REQUESTS
[1] Edit the Liga Semi-Pro text from "- Level on pyramid: 1–2" through "Association of Malaysia.", putting "FAM" wherever "Football Association of Malaysia" appears.
[2] According to the Liga Semi-Pro text, which league succeeded it as Malaysia's top tier, and in what year?

DOCUMENT EXCERPT
* * *

Liga Semi-Pro
- Founded: 1989; 36 years ago
- Folded: 1993; 32 years ago
- Country: Malaysia
- Other club(s) from: Brunei, Singapore
- Confederation: AFC
- Divisions: Divisyen 1 Divisyen 2
- Number of clubs: 10 (Divisyen 1) 8 (Divisyen 2)
- Level on pyramid: 1–2
- Domestic cup(s): Piala Malaysia Piala FA
- Broadcaster(s): RTM

= Liga Semi-Pro =

Liga Semi-Pro (Semi-Pro League) was a semi-pro football league in Malaysia that operated from 1989 until 1993. The league was managed by the Football Association of Malaysia.

During its inaugural season, 17 teams participated in the league, divided in two divisions. Nine teams were in Divisyen 1 and eight teams in Divisyen 2. Under the new format, only the top six teams in Divisyen 1 and the Divisyen 2 champions and runners-up will be involved in the Piala Malaysia. Piala Malaysia was played from the quarter-final stage, scheduled for November after the league was finished. The league was the nation's top-tier until it was succeeded by the Malaysian first professional football league, the Liga Perdana in 1994.

* * *

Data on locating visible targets

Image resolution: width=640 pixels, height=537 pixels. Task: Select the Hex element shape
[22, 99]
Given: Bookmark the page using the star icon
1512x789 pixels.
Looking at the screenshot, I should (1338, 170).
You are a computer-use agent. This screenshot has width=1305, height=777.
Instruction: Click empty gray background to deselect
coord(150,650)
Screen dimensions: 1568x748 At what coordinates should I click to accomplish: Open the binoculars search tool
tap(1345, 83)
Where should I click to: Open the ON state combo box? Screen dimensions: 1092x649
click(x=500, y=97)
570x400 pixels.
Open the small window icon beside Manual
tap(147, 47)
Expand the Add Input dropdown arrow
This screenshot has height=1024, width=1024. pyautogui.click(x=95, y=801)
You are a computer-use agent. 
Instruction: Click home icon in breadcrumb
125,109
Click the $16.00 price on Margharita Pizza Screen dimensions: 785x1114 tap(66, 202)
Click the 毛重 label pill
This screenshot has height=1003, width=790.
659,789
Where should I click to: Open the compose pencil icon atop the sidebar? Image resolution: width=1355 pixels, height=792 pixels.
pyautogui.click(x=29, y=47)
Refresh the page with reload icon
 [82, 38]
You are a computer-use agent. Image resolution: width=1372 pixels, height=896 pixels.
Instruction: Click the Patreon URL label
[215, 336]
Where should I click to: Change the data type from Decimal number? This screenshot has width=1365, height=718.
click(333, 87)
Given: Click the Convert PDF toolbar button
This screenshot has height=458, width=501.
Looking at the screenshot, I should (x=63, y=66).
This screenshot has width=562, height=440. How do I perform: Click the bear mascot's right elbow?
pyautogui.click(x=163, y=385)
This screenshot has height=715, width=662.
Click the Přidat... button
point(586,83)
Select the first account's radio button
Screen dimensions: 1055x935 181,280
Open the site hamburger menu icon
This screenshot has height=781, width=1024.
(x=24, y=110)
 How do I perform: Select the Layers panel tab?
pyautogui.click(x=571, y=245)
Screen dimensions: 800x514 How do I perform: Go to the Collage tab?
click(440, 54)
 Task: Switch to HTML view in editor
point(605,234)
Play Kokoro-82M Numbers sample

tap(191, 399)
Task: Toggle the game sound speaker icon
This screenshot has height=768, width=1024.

* * *

PER-TASK OUTPUTS
[1]
- Level on pyramid: 1–2
- Domestic cup(s): Piala Malaysia Piala FA
- Broadcaster(s): RTM

= Liga Semi-Pro =

Liga Semi-Pro (Semi-Pro League) was a semi-pro football league in Malaysia that operated from 1989 until 1993. The league was managed by the FAM.

[2] The Liga Perdana, in 1994.